Mark Vandevelde's Bio
Public Scholar
Mark Vandevelde
Journalist, Financial Times
Bio:
Mark Vandevelde is a journalist at the Financial Times newspaper in New York, where he writes about the most powerful financial firms on Wall Street, the billionaires who control them, and the transformation that they have wrought upon America.
Vandevelde’s reporting has shown how lucrative deals struck on Wall Street have made emergency room doctors richer, Hollywood screenwriters poorer, and suburban housing more scarce. He has tracked the rivalries and alliances that upset the balance of power at some of the most powerful but least scrutinized institutions on Wall Street, and revealed how international money flows link foreign governments to some of the most senior US officials.
A frequent speaker on financial reform, he has appeared at conferences, on podcasts, and in academic forums, including as a guest speaker at Stanford Business School.
Previously, he was executive editor of FT’s op-ed page, which won seven awards during his tenure, including UK opinion page of the year.
Project:
“Private equity," the business of buying and selling entire companies using other people’s money, has become the defining idea of Wall Street. It has shaken the structure of human enterprise more forcefully than any financial innovation since the Dutch East India Company traded on the first stock market four centuries ago.
Built entirely on debt, today’s leading private equity firms each control a trillion dollars’ worth of assets. The largest, Blackstone, owns more theme parks than any company besides Disney, more railway arches than all of Britain’s train companies, and the biggest database of human DNA profiles outside any law enforcement agency on earth.

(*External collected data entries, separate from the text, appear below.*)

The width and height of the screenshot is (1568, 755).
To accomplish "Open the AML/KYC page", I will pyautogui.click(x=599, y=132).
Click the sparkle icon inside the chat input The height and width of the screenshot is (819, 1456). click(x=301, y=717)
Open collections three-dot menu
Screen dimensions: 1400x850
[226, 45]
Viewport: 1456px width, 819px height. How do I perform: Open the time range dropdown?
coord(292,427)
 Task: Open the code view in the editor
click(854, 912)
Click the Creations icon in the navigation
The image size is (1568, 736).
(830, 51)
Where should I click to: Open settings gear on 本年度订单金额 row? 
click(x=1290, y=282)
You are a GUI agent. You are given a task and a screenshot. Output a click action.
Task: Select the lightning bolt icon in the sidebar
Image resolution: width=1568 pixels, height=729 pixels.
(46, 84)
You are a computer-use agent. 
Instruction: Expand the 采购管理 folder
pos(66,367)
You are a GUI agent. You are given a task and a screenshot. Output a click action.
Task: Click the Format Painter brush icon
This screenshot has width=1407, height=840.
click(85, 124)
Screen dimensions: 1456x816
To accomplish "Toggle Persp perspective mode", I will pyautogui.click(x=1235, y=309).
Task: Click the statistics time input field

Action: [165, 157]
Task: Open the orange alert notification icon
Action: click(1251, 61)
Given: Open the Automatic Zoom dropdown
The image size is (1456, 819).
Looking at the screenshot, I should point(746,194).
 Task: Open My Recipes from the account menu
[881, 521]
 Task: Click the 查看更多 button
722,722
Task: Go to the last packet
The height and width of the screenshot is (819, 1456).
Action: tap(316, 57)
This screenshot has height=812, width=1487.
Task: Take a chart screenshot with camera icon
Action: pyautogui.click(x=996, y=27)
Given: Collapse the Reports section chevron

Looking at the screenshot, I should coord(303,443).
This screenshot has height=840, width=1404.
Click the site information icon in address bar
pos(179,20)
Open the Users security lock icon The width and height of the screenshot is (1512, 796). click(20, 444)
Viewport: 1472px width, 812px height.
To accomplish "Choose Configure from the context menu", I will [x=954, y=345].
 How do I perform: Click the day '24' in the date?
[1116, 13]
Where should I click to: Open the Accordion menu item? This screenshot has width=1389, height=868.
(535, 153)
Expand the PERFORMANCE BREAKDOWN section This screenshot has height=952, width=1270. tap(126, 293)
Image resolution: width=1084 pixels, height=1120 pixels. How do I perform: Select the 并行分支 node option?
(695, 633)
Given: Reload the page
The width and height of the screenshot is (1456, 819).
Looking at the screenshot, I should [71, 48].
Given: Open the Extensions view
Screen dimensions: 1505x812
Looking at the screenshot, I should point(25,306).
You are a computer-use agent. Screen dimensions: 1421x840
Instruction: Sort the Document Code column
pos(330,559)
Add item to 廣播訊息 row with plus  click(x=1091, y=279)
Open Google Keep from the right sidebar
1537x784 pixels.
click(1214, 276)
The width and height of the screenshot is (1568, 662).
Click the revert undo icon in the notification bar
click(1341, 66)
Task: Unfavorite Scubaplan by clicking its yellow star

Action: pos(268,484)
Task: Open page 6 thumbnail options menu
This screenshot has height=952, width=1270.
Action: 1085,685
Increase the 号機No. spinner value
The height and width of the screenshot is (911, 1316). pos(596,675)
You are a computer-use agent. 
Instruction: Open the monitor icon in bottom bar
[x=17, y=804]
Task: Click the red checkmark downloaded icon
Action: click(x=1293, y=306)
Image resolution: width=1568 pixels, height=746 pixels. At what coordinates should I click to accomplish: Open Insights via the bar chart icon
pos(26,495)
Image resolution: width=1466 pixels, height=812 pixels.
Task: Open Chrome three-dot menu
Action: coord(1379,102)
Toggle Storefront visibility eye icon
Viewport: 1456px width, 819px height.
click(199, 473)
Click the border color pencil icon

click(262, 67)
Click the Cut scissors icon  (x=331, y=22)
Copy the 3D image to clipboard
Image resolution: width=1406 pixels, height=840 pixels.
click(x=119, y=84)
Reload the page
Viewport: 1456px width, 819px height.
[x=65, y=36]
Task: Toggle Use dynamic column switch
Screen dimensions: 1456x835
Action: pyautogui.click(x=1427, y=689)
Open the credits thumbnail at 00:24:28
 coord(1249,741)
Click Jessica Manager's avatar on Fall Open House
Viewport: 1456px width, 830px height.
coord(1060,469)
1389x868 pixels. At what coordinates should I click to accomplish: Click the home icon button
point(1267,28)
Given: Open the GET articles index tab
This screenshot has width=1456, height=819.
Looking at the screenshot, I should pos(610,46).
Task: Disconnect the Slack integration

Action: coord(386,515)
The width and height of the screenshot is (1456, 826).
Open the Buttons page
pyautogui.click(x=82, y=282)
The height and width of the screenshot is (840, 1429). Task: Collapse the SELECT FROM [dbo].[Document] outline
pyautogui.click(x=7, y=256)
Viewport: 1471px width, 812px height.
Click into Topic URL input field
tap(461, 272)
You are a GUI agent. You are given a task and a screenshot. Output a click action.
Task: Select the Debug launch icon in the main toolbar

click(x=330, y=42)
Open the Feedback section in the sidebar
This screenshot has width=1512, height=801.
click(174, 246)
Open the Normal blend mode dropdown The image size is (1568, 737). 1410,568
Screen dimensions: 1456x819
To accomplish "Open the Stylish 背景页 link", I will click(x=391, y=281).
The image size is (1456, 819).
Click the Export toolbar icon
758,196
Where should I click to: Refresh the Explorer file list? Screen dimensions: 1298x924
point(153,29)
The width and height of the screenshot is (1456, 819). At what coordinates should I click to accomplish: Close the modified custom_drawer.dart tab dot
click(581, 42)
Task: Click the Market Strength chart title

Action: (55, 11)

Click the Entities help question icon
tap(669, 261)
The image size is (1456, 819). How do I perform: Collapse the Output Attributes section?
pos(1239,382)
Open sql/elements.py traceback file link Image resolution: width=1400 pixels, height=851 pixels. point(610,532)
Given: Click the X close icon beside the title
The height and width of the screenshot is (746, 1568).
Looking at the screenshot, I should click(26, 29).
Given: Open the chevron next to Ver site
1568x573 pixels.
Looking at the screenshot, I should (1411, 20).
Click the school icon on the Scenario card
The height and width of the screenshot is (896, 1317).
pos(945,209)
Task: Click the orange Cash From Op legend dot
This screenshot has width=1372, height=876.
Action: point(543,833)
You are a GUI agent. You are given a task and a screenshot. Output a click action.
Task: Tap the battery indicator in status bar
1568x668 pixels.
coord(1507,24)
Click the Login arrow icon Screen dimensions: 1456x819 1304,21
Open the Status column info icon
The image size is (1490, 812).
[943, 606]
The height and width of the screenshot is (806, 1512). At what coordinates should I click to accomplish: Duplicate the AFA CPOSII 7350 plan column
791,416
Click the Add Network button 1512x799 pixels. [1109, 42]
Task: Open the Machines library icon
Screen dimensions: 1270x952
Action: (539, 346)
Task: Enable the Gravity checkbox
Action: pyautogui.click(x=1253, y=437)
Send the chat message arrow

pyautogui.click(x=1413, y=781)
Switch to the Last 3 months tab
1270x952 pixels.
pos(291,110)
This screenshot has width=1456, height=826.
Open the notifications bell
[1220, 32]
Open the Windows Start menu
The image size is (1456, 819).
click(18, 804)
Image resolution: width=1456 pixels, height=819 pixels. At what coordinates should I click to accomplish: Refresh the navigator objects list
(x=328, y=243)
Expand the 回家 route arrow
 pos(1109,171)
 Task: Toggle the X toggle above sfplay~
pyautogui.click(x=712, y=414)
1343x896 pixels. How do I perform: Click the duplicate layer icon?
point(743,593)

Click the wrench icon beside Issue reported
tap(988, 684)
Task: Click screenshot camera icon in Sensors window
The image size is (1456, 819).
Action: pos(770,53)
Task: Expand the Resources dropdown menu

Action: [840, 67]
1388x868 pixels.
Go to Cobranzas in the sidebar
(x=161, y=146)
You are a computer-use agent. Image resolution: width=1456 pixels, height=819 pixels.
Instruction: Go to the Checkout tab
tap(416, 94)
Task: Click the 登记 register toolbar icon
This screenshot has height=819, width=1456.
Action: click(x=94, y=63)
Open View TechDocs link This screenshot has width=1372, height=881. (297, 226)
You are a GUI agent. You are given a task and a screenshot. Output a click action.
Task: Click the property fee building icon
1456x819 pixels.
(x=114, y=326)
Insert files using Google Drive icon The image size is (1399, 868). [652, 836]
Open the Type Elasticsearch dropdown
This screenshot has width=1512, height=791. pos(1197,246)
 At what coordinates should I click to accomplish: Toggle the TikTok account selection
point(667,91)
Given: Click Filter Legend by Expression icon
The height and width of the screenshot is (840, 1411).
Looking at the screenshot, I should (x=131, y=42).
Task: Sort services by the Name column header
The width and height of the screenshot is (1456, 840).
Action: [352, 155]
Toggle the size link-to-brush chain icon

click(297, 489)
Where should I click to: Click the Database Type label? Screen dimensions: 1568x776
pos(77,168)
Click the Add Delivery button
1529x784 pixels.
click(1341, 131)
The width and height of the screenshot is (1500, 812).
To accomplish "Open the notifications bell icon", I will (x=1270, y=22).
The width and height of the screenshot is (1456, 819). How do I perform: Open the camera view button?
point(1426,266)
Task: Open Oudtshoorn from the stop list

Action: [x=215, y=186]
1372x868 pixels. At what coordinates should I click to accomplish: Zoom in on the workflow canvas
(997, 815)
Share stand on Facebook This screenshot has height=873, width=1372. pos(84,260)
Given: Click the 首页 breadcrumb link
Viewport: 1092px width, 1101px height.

Vandevelde will work on a book-length manuscript offering a vivid account of how private equity has for five decades been remaking the global economy. He delves into the modern industry’s origins in the long boom of the 1980s, and its culmination in the catastrophic implosion of one of America’s largest insurance companies. He reveals how, following the 2008 financial crisis, the biggest firms bought up vast swathes of the global economy—from housing, to utilities, to tech—and the effects on communities around the world.